The Harvard Laboratory for Computer Graphics and Spatial Analysis (1965 to 1991) pioneered early cartographic and architectural computer applications that led to integrated geographic information systems (GIS). [1] Some of the Laboratory's influential programs included SYMAP, SYMVU, GRID, CALFORM, and POLYVRT. The Laboratory's Odyssey project created a geographic information system that served as a milestone in the development of integrated mapping systems. [2] The Laboratory influenced numerous computer graphic, mapping and architectural systems such as Intergraph, Computervision, and Esri. [3]

Contents

Founding

In 1963, during a training session held at Northwestern University, Chicago architect Howard T. Fisher [4] encountered computer maps on urban planning and civil engineering produced by Edgar Horwood's group at the University of Washington. [5] Fisher conceived a computer mapping software program, SYMAP (Synergistic Mapping), to produce conformant, proximal, and contour maps on a line printer.[ citation needed ] Fisher applied for a Ford Foundation grant to explore thematic mapping based on early SYMAP outputs, which was awarded in 1965. In association with Harvard providing facilities in Robinson Hall in Harvard Yard as part of the Graduate School of Design, [6] the Ford Foundation provided $294,000 over three years to seed the Harvard Laboratory for Computer Graphics. Working with programmer Betty Benson, [7] Fisher completed SYMAP for distribution in 1966. Also under Fisher's direction, SYMVU and GRID programs were developed. A 1968 reorganisation followed Fisher reaching Harvard's mandatory retirement age and led to renaming as the Harvard Laboratory for Computer Graphics and Spatial Analysis. From 1972, the Laboratory was based in Graduate School's newly built Gund Hall.

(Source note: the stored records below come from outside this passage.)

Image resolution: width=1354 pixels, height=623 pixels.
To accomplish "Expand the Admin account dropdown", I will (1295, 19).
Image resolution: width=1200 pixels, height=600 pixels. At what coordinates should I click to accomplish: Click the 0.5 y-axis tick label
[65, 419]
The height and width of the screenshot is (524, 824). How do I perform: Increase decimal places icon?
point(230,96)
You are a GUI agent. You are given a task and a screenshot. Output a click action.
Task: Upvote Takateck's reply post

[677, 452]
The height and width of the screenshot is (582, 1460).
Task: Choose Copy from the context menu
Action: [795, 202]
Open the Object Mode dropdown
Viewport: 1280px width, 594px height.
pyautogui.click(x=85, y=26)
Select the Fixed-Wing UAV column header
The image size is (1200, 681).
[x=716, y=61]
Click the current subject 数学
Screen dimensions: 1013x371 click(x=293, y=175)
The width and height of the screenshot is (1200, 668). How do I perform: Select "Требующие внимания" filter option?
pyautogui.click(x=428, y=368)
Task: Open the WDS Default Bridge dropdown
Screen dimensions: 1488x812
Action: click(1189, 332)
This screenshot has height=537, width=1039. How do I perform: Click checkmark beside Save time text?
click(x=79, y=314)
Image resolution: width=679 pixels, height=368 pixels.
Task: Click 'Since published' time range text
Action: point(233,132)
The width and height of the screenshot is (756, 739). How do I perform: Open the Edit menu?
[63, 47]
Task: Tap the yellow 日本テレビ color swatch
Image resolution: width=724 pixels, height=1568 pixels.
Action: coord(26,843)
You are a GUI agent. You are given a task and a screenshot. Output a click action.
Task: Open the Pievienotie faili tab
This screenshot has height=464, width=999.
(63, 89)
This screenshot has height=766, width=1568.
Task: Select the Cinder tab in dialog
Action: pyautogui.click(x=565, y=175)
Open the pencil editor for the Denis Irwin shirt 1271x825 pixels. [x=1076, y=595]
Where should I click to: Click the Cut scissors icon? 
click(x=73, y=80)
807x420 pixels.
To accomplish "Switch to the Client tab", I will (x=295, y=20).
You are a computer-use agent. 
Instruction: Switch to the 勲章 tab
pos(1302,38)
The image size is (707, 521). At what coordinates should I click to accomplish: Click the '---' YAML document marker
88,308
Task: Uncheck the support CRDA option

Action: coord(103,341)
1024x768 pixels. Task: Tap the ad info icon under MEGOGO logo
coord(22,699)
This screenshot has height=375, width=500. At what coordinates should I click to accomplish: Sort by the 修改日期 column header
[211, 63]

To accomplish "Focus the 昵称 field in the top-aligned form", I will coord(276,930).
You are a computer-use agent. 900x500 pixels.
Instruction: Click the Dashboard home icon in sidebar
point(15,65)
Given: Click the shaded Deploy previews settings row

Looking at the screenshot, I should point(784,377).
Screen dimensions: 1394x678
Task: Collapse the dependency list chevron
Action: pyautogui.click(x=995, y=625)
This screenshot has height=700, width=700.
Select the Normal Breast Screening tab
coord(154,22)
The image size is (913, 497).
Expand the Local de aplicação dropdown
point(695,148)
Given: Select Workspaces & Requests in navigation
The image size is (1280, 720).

The Laboratory's original and continuing goals were:

  1. To design and develop computer software for the analysis and graphic display of spatial data.
  2. To distribute the resulting software to governmental agencies, educational organizations and interested professionals.
  3. To conduct research concerning the definition and analysis of spatial structure and process." [8]

Major research outputs

SYMAP - comparison of conformant, contour, proximal, and trend surface outputs SYMAP - LAB-LOG 1980.png
SYMAP - comparison of conformant, contour, proximal, and trend surface outputs

SYMAP's ability to print cheap, albeit low quality, maps using readily available technology led to rapid adoption in the late 1960s. SYMVU software, developed in 1969 to illustrate surface displays, was another popular product. GRID, CALFORM, and POLYVRT products further explored the raster versus vector approach to mapping. The Laboratory gained a reputation for solid output leading to several commercially successful projects and significant budgetary independence for a research institute. Some struggles with restructuring Geographic Base Files - Dual Independent Map Encoding (GBF-DIME files, an early vector and polygonal data structure) for the Census Bureau's Urban Atlas in 1975 inspired the Laboratory to develop an integrated suite of programs beneath by a common user interface and common data manipulation software. [9] In 1978 this suite became the Odyssey project. [10] The Odyssey project's aim was to produce a vector GIS that provided spatial analysis of many different forms within a single system.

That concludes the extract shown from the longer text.